§ Required task 1
Copy the basement shelving thread word for word, between "Don't put the" and "than having waste.", inclusive.
§ Required task 2
Extend the basement shelving thread from its last sentence with more of the same kind of writing.

§ Document passage
★ ★ ★ ★
# Basement Shelving



## JakSuede (Jul 14, 2007)

*Link*

This might be helpful:
http://www.naturalhandyman.com/iip/infshe/infshe3.html


----------



## RippySkippy (Feb 9, 2007)

Details would be good, like what you plan on storing, if it's general household "stuff", I don't used full 2x4's any more, rather rip them in half, and screw them together, don't nail. Use the star or torx drive screws. 

At the intersection of framing material, reinforce them with small gusset of plywood or metal it doesn't matter. Make sure you screw your plywood to the framing...it's a key part to making the unit strong, so it doesn't rack. If you have to, fasten it to the floor joist to keep it solid. 

Don't put the stringers on the edge of he plywood, but move them in and you can support a lot more with less framing.

When you decide on a width of shelving, plan the size to minimize waste, for example if you use 2 foot wide, you can get two shelves from 4' material. If you choose 32" wide, you can use the two cut offs to make a shelf rather than having waste.


----------



## crecore (Nov 2, 2005)

I winged some shelves similar to the link suede sent. I framed and ply'd the shelves in the garage and carried them all down. I screwed them to the uprights, stood up, squared and then braced. I built about 7 in the course of a weekend while cleaning and organizing. I made different sizes and strengths customized for each thing... gallons of paint, storage totes, nails and screws, etc. to make efficient use of material.
★ ★ ★ ★
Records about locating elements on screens

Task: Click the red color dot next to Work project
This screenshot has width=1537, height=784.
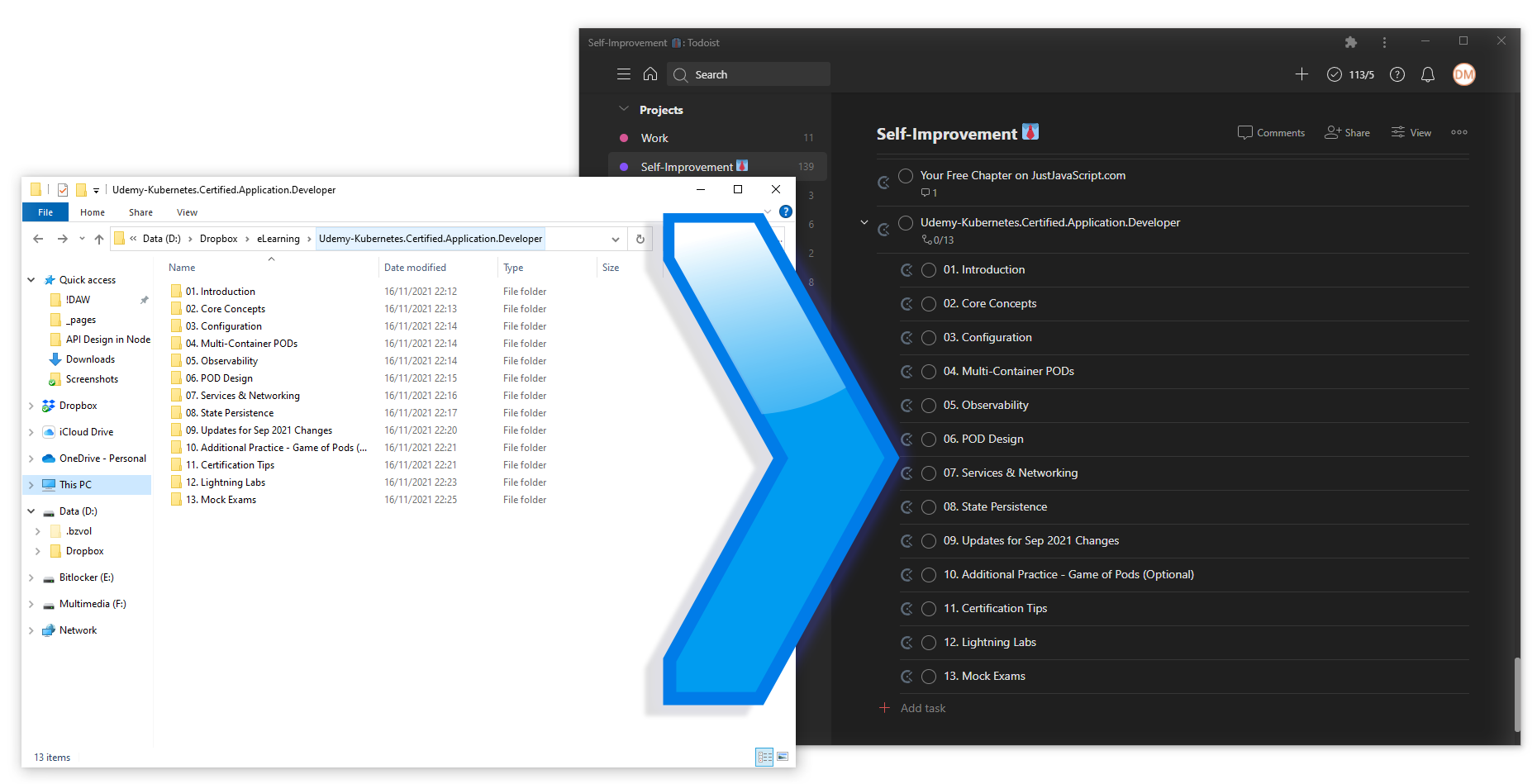Action: click(x=624, y=137)
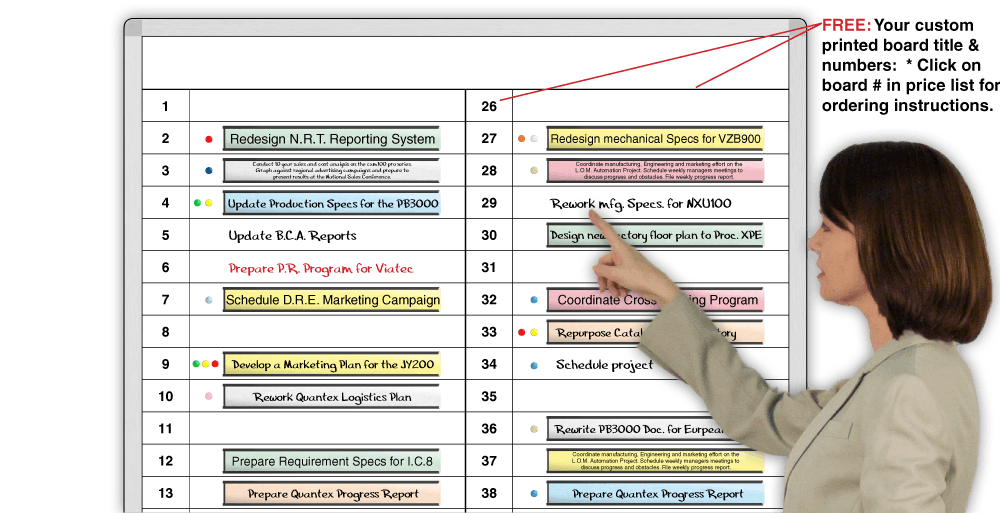Select Prepare Requirement Specs for I.C.8 card
Viewport: 1000px width, 513px height.
point(331,461)

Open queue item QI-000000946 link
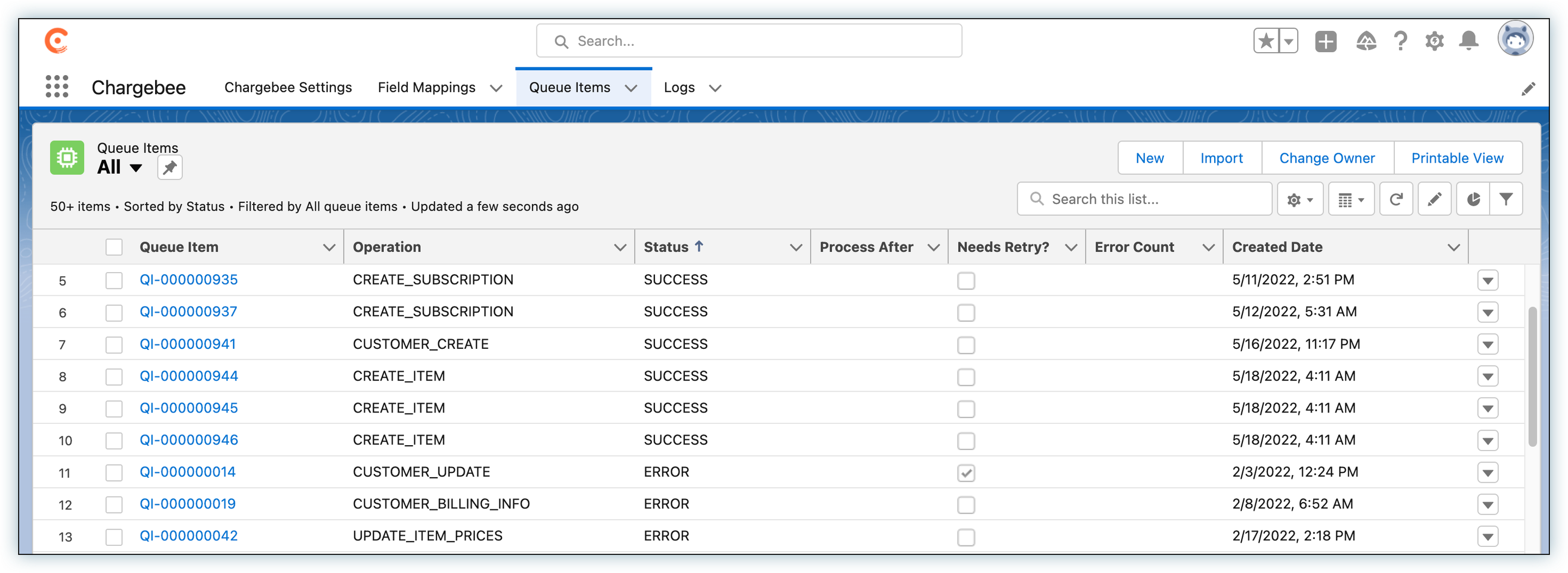[x=189, y=440]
★ ★ ★ ★
§ Output 1
Don't put the stringers on the edge of he plywood, but move them in and you can support a lot more with less framing.

When you decide on a width of shelving, plan the size to minimize waste, for example if you use 2 foot wide, you can get two shelves from 4' material. If you choose 32" wide, you can use the two cut offs to make a shelf rather than having waste.

§ Output 2
A good tip for racking is screw some triangular pieces of thin plywood/osb/ whatever to the back corners.

You can sometimes also get cover sheets for reduced cost (or free) at local lumber yards. This is what I did.


----------



## duknut (Feb 3, 2008)

*quick basement shelving*

i use full-length 2x2's. and 4x8 sheets of 3/8" composite board. 

i meaured from the underlayment above to the basement floor and cut the 2x2's to length.

i screwed one end to the floor joyce(?) nearest the wall.

had the store cut 4x8 sheet of heavy 3/8" composite board lengthwise in half.

screwed another cut 2x2, nearest wall 8' from the first.

measured 2' from the inside of each of the fastened 2x2's along same joyces. perpendicular to the wall.

screwed 2 more 2x2's at those locations.

screwed 2x2's across the suspended pieces forming a lateral rail between them running parallel with the wall.

do this from the floor upwards re: spacing of the shelves.

i was able to get 3 tiers out of mine.

simply slide the 2' wide x 8' lengths of board along the rails

that's it.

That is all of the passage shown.